Pre-Silicon Sim Harness in Practice: One Respin Avoided
I run security and deployment at StudioX, which means I spend most of my time with customers who cannot afford to be wrong about where their most valuable data lives. Silicon teams are the sharpest version of that. Their RTL is the company. So when a design lead at a fabless customer — I'll call the program Meridian — asked me to walk through what the Pre-Silicon / Target Sim Harness actually looks like on a normal Tuesday, inside their own perimeter, I said yes on one condition: I'd tell it exactly as it happened, including the parts that are unglamorous. Here it is.
The change that would have slipped
The delta was boring, which is the whole point. A designer on the PCIe controller block added a clock gater to claw back a few milliwatts of leakage before a power review. Two lines of RTL. It passed lint. It passed the nightly smoke regression, because the smoke suite wasn't written to probe the reset-deassertion ordering around that gater. In the old world this change would have ridden the merge train straight toward tape-out, and the divergence it opened — the gated clock changed when a downstream FIFO saw its reset release relative to the model — would have surfaced in the bring-up lab on first silicon. On the C-stepping. Eleven weeks and a mask set later.
Meridian had wired the harness as a StudioX Mission into their merge flow a month earlier. When the designer pushed, the Mission picked up the commit as a plain-language goal — check this change against the target before it's cleared for sign-off — and went to work. Nobody filed a ticket. Nobody booked emulator time by hand. The designer kept working on something else.

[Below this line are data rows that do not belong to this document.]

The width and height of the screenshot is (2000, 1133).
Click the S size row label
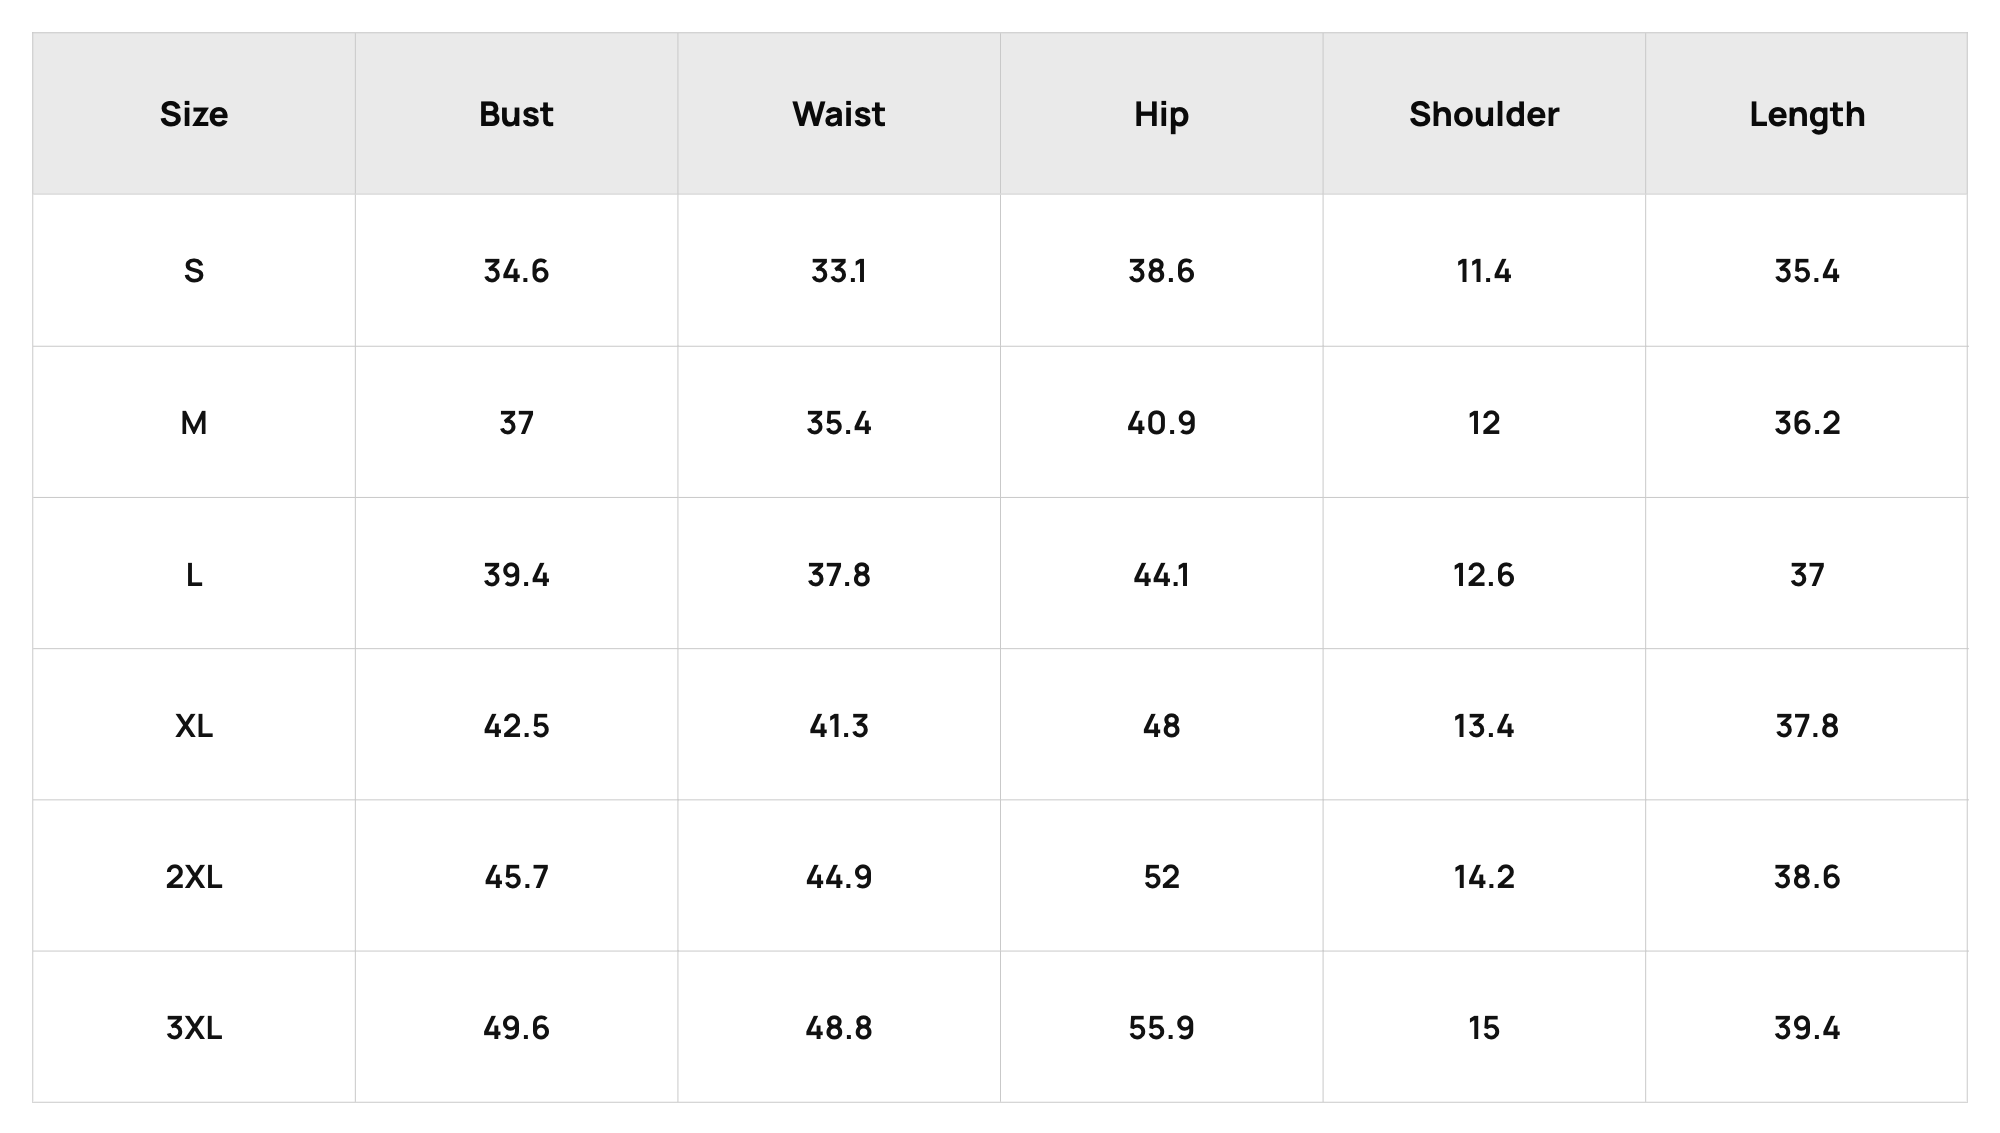click(x=194, y=271)
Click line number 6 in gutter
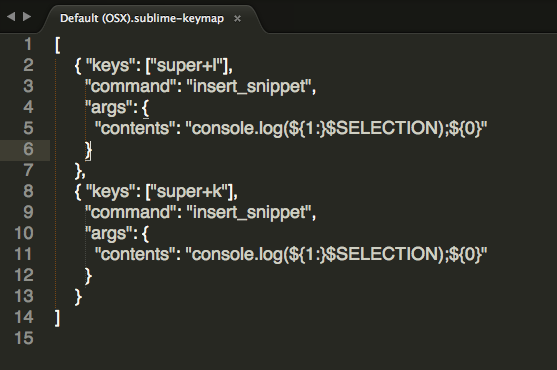Viewport: 557px width, 370px height. click(28, 149)
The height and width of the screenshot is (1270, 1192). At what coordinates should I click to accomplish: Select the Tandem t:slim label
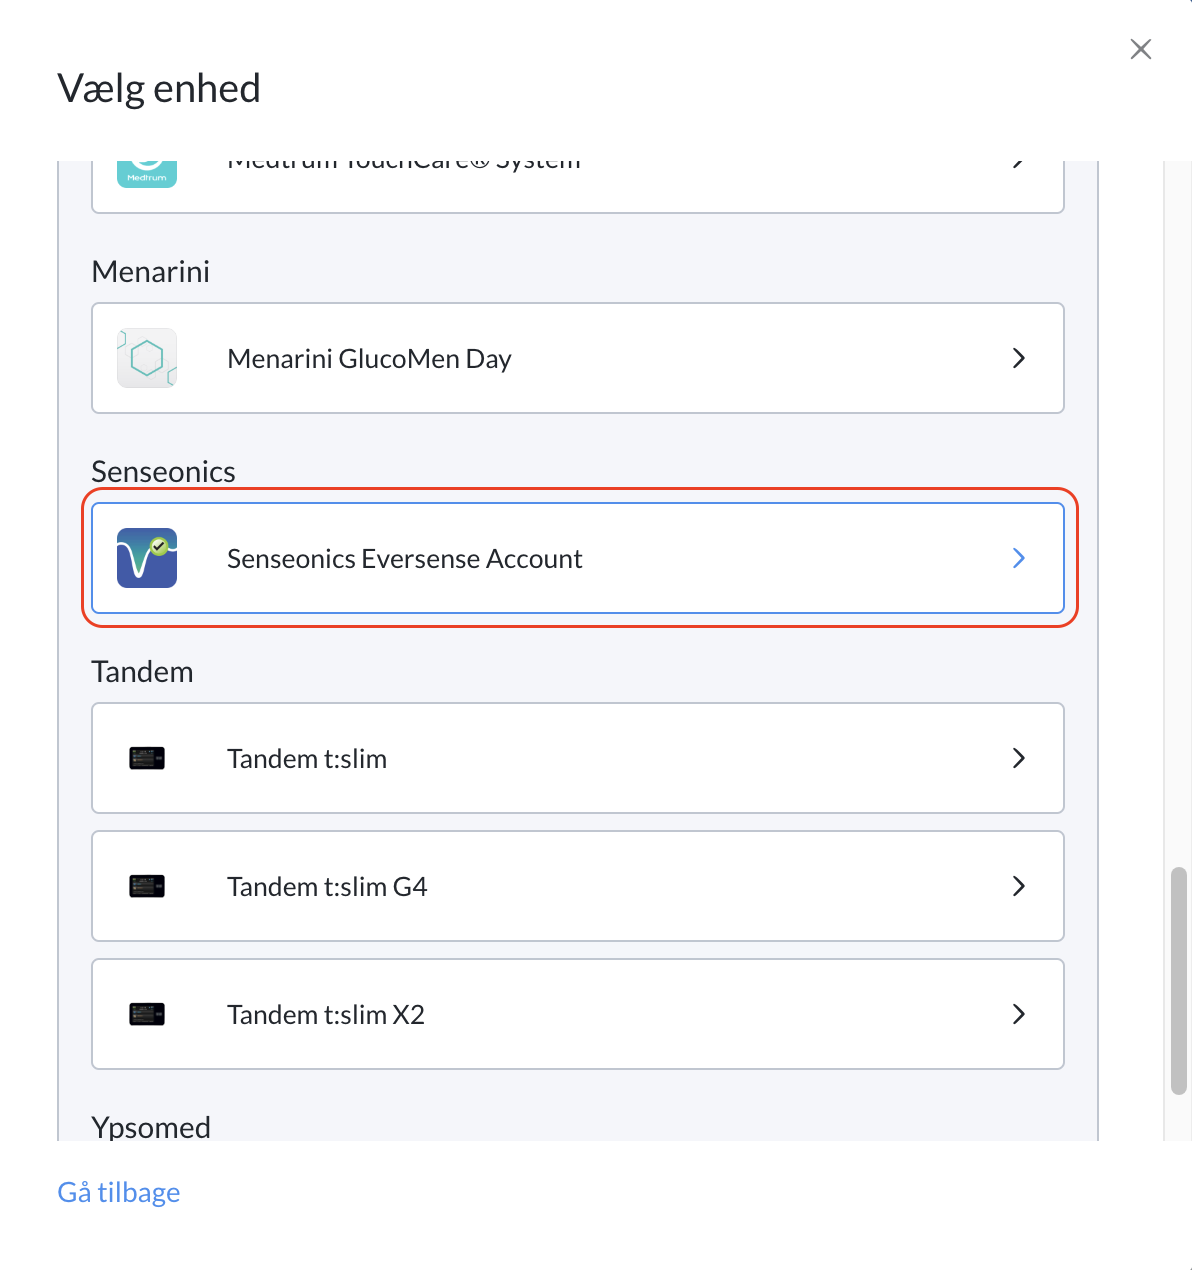click(307, 758)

The Tuesday, minute by minute
What made it land for the design lead wasn't the verdict. It was watching the Mission reason in the observations rail, live, the same way you'd read a colleague thinking out loud. The Change Triage Agent classified the delta as a reset-domain change touching the PCIe controller. The reasoning core, holding that finding in its working memory, then had the Sandbox Agent stand up a targeted simulation environment for exactly that block — reaching the customer's simulator and job scheduler through instant MCP servers, no integration project, no waiting on the shared emulator queue. The Divergence Agent ran the scoped stimulus and reported back the precise thing it was asked for: three cycles where the modelled reset deassertion and the target's disagreed, each named signal, each cycle number. The History Agent matched it against the customer's own respin knowledge base and surfaced a nearly identical divergence from a prior program that had, in fact, caused a respin. The Policy Agent checked it against sign-off criteria and marked it a blocker.
The moment it mattered: the decision queue
Here is the part I care about most, wearing my security hat. The Mission did not quietly do anything consequential. It doesn't have the authority to, by design. The checking is read-only — it stood up a sandbox and produced a verdict, and that's the boundary. When the verdict came back a blocker, the Mission ended with an approval request, which the platform turned into a decision-queue row and emailed the two named reviewers a magic-link approve/reject URL. The change to sign-off status waited on a human clicking. The verification lead opened the row, read the trace — including the matched historical respin the History Agent had pulled — and rejected the promotion, sending the gater back for a reset-sequencing fix. Total elapsed time from merge to a human holding a grounded verdict: about three hours, most of which was the sandbox actually running.
That decision-queue row is also, not incidentally, an audit artifact. Who approved what, on the basis of which evidence, at which timestamp — it's all there, in the customer's own database, in their own cluster. For a team that has to answer to a quality process and, increasingly, to customers who audit their suppliers' sign-off discipline, that trail is worth as much as the catch itself.
What the numbers said after a quarter
Meridian ran the harness across their active blocks for a quarter and then did the accounting. It caught two divergences that their existing regressions had not been shaped to find — the clock-gater above, and a FIFO-depth change that shifted a backpressure corner. On their own history, at least one of those two would have escaped to silicon. Call it one respin avoided: roughly eleven weeks of schedule and a seven-figure mask-and-NRE line item, against a checking cost measured in engineer-hours per change and a modest slice of simulation capacity. The design lead's own summary was blunter than any slide I'd have made: "It found the one I would have signed off on myself."
Two things made it deployable rather than just clever, and both are squarely my department. First, it lives entirely inside their perimeter: the Mission, the agents, the knowledge bases, the LLM, and every byte of RTL run in the customer's cluster. Nothing about the design crosses a boundary. Second, wiring the toolchain was hours, not a quarter — each simulator and scheduler registered as an MCP server the Sandbox Agent discovers at runtime, so there was no per-tool integration project to fund and staff before the first check could run.
If you're weighing this, read the business case for the leadership framing and how it works for the architecture underneath. But the practitioner's version fits on a sticky note: give the seam between model and silicon an owner that checks every change, watch it reason in the open, and keep a human on the trigger for anything that matters. Meridian did, and a Tuesday that would have detonated a quarter later ended with a rejected merge and a designer back at his desk before lunch.